YOUR OBJECTIVE =
Please print every record below exactly as it reads.
Segment Start: INPUT MATERIAL
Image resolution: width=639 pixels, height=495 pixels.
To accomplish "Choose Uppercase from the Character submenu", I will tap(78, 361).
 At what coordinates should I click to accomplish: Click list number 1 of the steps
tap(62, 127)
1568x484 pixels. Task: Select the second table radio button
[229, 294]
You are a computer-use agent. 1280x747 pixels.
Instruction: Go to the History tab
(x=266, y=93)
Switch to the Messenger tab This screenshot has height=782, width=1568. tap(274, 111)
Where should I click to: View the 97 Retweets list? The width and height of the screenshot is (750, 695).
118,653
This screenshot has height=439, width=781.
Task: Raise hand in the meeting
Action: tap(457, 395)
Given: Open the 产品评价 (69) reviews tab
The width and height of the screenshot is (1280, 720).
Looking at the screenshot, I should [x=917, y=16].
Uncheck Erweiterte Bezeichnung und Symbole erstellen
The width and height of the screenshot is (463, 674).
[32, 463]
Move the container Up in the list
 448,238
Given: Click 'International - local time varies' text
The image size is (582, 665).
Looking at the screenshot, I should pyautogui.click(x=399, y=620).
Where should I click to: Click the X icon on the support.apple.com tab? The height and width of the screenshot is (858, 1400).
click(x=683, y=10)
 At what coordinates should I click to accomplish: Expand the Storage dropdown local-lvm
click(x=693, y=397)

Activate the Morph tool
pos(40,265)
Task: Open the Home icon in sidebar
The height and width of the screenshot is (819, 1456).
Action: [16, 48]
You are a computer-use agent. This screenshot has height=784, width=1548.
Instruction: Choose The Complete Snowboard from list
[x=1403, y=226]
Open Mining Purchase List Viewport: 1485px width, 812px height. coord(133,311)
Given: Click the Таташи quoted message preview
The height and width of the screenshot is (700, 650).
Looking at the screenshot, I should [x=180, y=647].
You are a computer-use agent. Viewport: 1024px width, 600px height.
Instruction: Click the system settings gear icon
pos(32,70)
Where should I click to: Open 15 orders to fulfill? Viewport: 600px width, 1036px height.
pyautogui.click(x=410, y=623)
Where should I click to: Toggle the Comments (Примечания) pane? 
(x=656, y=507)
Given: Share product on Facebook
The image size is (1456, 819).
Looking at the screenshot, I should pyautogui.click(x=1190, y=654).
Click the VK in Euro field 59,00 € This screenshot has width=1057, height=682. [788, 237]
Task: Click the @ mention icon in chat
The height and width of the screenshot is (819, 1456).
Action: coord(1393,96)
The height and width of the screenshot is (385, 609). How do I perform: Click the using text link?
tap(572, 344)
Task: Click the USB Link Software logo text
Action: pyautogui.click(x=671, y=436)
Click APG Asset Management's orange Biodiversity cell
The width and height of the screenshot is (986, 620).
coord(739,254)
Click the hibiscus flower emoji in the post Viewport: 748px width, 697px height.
Segment End: INPUT MATERIAL
ANSWER FOR THIS EXERCISE =
Image resolution: width=639 pixels, height=495 pixels.
To accomplish "Choose Uppercase from the Character submenu", I will tap(78, 361).
 At what coordinates should I click to accomplish: Click list number 1 of the steps
tap(62, 127)
1568x484 pixels. Task: Select the second table radio button
[229, 294]
You are a computer-use agent. 1280x747 pixels.
Instruction: Go to the History tab
(x=266, y=93)
Switch to the Messenger tab This screenshot has height=782, width=1568. tap(274, 111)
Where should I click to: View the 97 Retweets list? The width and height of the screenshot is (750, 695).
118,653
This screenshot has height=439, width=781.
Task: Raise hand in the meeting
Action: tap(457, 395)
Given: Open the 产品评价 (69) reviews tab
The width and height of the screenshot is (1280, 720).
Looking at the screenshot, I should [x=917, y=16].
Uncheck Erweiterte Bezeichnung und Symbole erstellen
The width and height of the screenshot is (463, 674).
[32, 463]
Move the container Up in the list
 448,238
Given: Click 'International - local time varies' text
The image size is (582, 665).
Looking at the screenshot, I should pyautogui.click(x=399, y=620).
Where should I click to: Click the X icon on the support.apple.com tab? The height and width of the screenshot is (858, 1400).
click(x=683, y=10)
 At what coordinates should I click to accomplish: Expand the Storage dropdown local-lvm
click(x=693, y=397)

Activate the Morph tool
pos(40,265)
Task: Open the Home icon in sidebar
The height and width of the screenshot is (819, 1456).
Action: [16, 48]
You are a computer-use agent. This screenshot has height=784, width=1548.
Instruction: Choose The Complete Snowboard from list
[x=1403, y=226]
Open Mining Purchase List Viewport: 1485px width, 812px height. coord(133,311)
Given: Click the Таташи quoted message preview
The height and width of the screenshot is (700, 650).
Looking at the screenshot, I should [x=180, y=647].
You are a computer-use agent. Viewport: 1024px width, 600px height.
Instruction: Click the system settings gear icon
pos(32,70)
Where should I click to: Open 15 orders to fulfill? Viewport: 600px width, 1036px height.
pyautogui.click(x=410, y=623)
Where should I click to: Toggle the Comments (Примечания) pane? 
(x=656, y=507)
Given: Share product on Facebook
The image size is (1456, 819).
Looking at the screenshot, I should pyautogui.click(x=1190, y=654).
Click the VK in Euro field 59,00 € This screenshot has width=1057, height=682. [788, 237]
Task: Click the @ mention icon in chat
The height and width of the screenshot is (819, 1456).
Action: coord(1393,96)
The height and width of the screenshot is (385, 609). How do I perform: Click the using text link?
tap(572, 344)
Task: Click the USB Link Software logo text
Action: pyautogui.click(x=671, y=436)
Click APG Asset Management's orange Biodiversity cell
The width and height of the screenshot is (986, 620).
coord(739,254)
Click the hibiscus flower emoji in the post Viewport: 748px width, 697px height.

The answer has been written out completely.